Tanto el adehesamiento como la fragmentación aumentan la fecundidad y mejoran la fisiología de los árboles adultos incluso en las zonas con sequía, pero dificultan la renovación ya que no hay una buena dispersión de las semillas, concluye la investigación.

      "El encinar fragmentado y adehesado acaba creando bosques fósiles que terminarán muriendo, independientemente de la salud de cada árbol", comenta el investigador del MNCN, Mario Díaz.

     El cambio climático, además, podría influir en la relación entre las encinas y los animales encargados de dispersar las bellotas, ratones y arrendajos, porque provoca desajustes en los ritmos vitales que perjudican su mutualismo (interacción biológica que beneficia a ambas especies).

     Los ratones y los arrendajos recolectan bellotas, pero las que no se comen pueden convertirse en un nuevo árbol; así se produce la dispersión. No obstante, los arrendajos sólo pueden sobrevivir en zonas boscosas y los roedores se enfrentan a varios problemas tanto en los encinares fragmentados como en las dehesas.

      La falta de matorral aumenta el riesgo de depredación de los roedores y reduce el valor relativo de los frutos porque, aunque haya más bellotas bajo una encina, también hay más competencia.

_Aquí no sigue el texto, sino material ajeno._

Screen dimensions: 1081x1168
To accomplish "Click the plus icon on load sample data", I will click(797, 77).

      Además, en el sur, donde cada vez hay más sequías, se puede producir un desajuste de la relación: las bellotas caen en noviembre y diciembre pero la época reproductiva de los ratones se retrasa más así que, cuando hay más bellotas en el suelo la actividad de los ratones se reduce y, por lo tanto, la dispersión también.

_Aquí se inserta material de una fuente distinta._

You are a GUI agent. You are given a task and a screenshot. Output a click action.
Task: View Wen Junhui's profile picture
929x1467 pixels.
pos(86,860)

Hay que tomar medidas para que haya una regeneración y evitar el colapso


     "Para que haya regeneración hay que tomar medidas de manejo del paisaje en el espacio y el tiempo, dejando que crezca matorral en zonas determinadas durante unos años o creando corredores donde ratones y arrendajos encuentren lugares protegidos para dispersar las semillas", explica Díaz.

      Para evitar el colapso, hay que pensar en una escala temporal que sea relevante para el árbol.

     En los Montes de Toledo, una de las zonas estudiadas, los investigadores han calculado que hay que trabajar con intervalos de unos 20 años, pero este lapso temporal puede variar según el clima, la vegetación y los usos del suelo.